People who are alone do not have someone at home with whom to discuss their problems, concerns or worries. When we are able to share out worries and fears, we are more able to let go of them than if we are alone and just let those worrisome and obsessive thoughts roam around in our heads. It is amazing how the quiet acknowledgement form a spouse or the knowledge that one is loved and supported can turn one’s mind toward more positive thoughts and lift the worry. But, people who are alone do not have that same support at home, so they may continue to think or worry about their problems making the problems bigger and more troublesome than they actually are. They may take their obsessive worries to friends and this can place strains on outside friendships. Too much obsession about a problem can also place a strain on relationships at home.

People who are the victims of abuse or harassment also feel  isolated because  abusers often threaten their victims if they tell or the victims become afraid that no one will believe them if there is no hard or obvious proof or evidence of the abuse or harassment. If the victim is not believed, then the situation becomes more dangerous.

These times when there is no one to listen are difficult; isolation is painful. At these times, one may need to seek help from a clergy person, a spiritual or psychological counselor, or a support group. When we take our troubles to these appropriate places, we do not burden our closest relationships, and we also get better advice or support.  In fact, these are often safer places to share our concerns than in our friendships or families because professional responses will be more appropriate.  Good friends listen, and we listen back, but to avoid straining relationships and to get better support for our most troublesome worries, we may need to get the help we need from professionals.

*Set of tasks*.
1/ Answer these questions from the passage on isolation and worry:
(a) To whom may people who are alone take their obsessive worries, and what strain can this cause?
(b) What two reasons does it give for victims of abuse or harassment feeling isolated?
(c) Which three sources of help does it name for times when there is no one to listen?
2/ Render this sentence from the passage on isolation and worry in Spanish: "If the victim is not believed, then the situation becomes more dangerous."
Rely solely on the passage on isolation and worry.

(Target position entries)

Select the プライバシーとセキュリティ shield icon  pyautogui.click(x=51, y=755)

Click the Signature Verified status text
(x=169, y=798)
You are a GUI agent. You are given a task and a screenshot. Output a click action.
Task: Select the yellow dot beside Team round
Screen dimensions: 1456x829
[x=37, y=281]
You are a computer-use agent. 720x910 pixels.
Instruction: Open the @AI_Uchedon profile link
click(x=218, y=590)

*Task-by-task answers*.
1/
(a) They may take them to friends, which can place strains on outside friendships.
(b) Abusers often threaten their victims if they tell, or the victims become afraid that no one will believe them if there is no hard or obvious proof or evidence of the abuse or harassment.
(c) A clergy person, a spiritual or psychological counselor, or a support group.

2/ Si no se le cree a la víctima, entonces la situación se vuelve más peligrosa.